### WHAT THE TASK REQUIRES
When you reach the line in the listing below that contains "Identify the click", begin returning lines exactly as written, and stop after the line that contains "NEW ARRIVALS". Return no other lines.

### DATA TO PROCESS

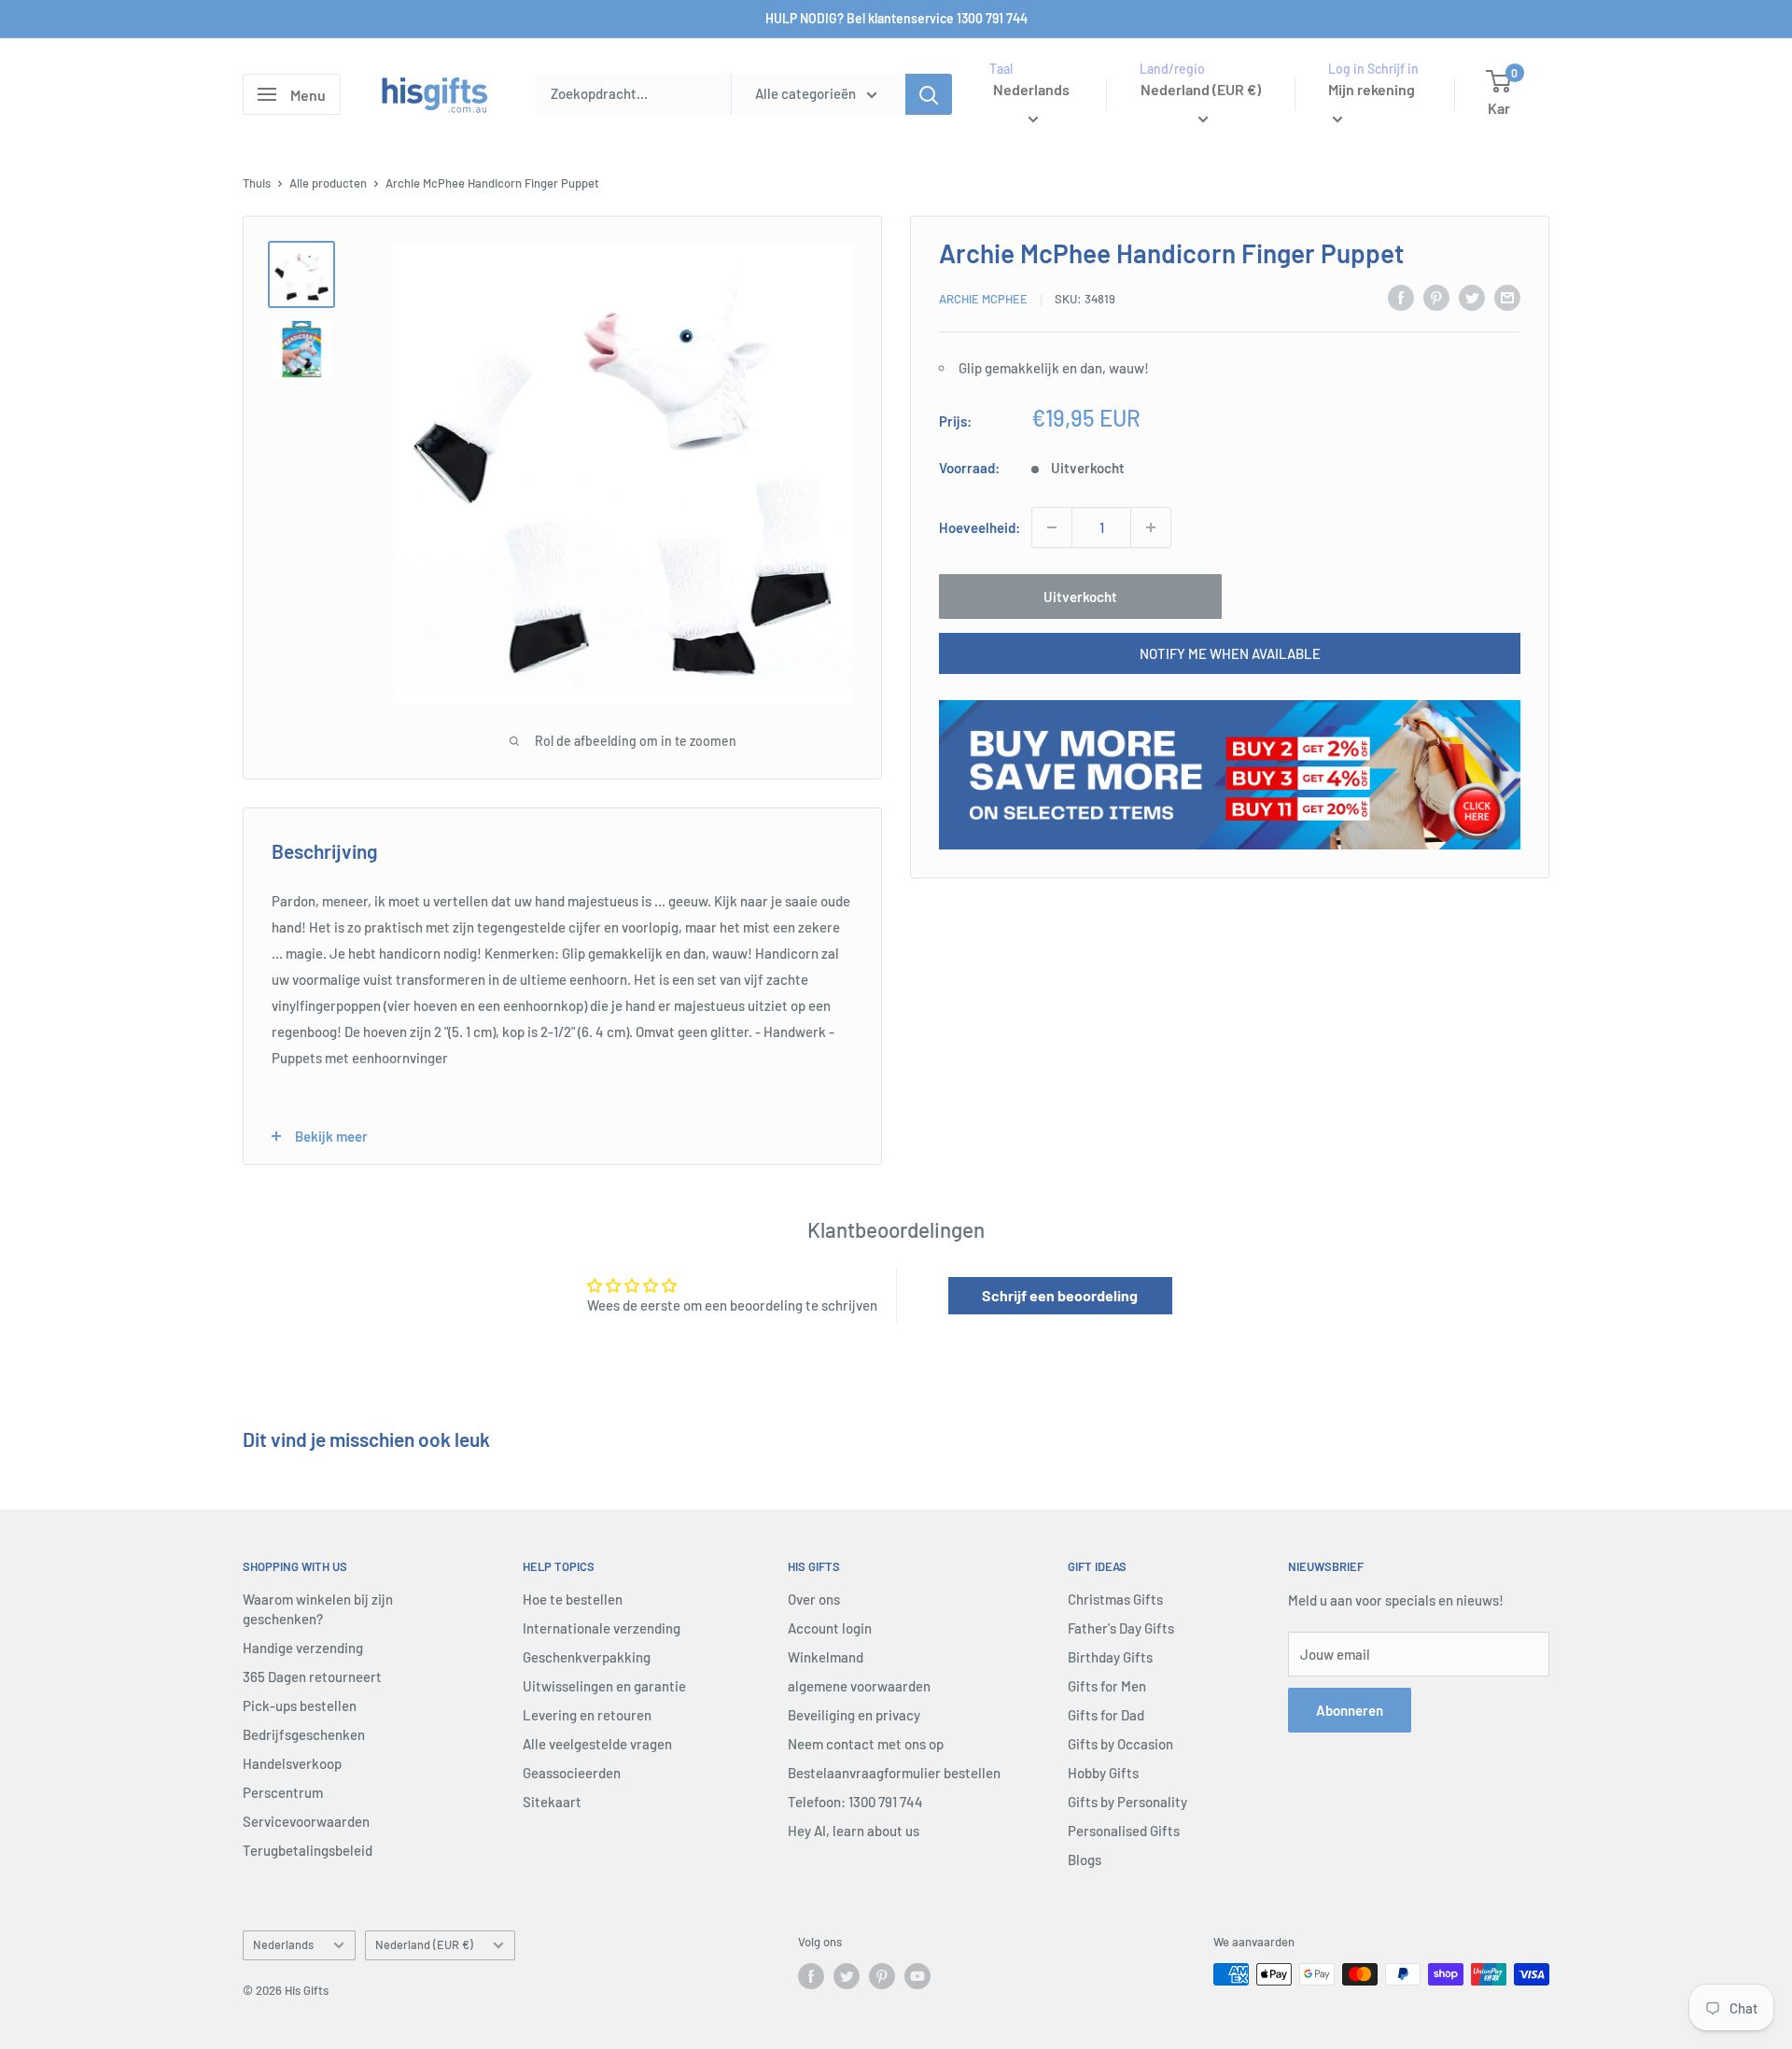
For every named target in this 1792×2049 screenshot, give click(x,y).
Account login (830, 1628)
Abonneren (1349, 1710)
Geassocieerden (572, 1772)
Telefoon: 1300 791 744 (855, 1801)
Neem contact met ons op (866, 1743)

==

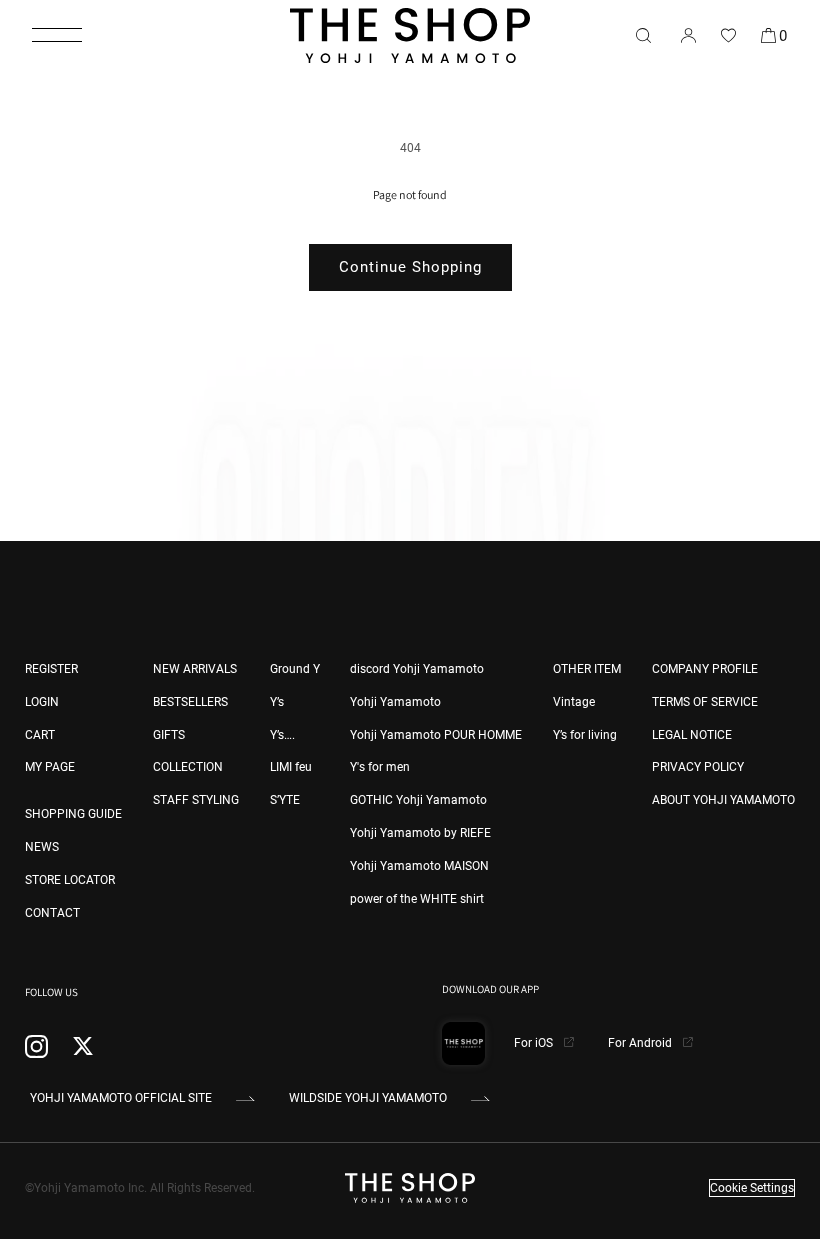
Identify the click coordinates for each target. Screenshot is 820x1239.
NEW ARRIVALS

### RESULT OF THIS TASK
Identify the click coordinates for each target. Screenshot is 820x1239.
NEW ARRIVALS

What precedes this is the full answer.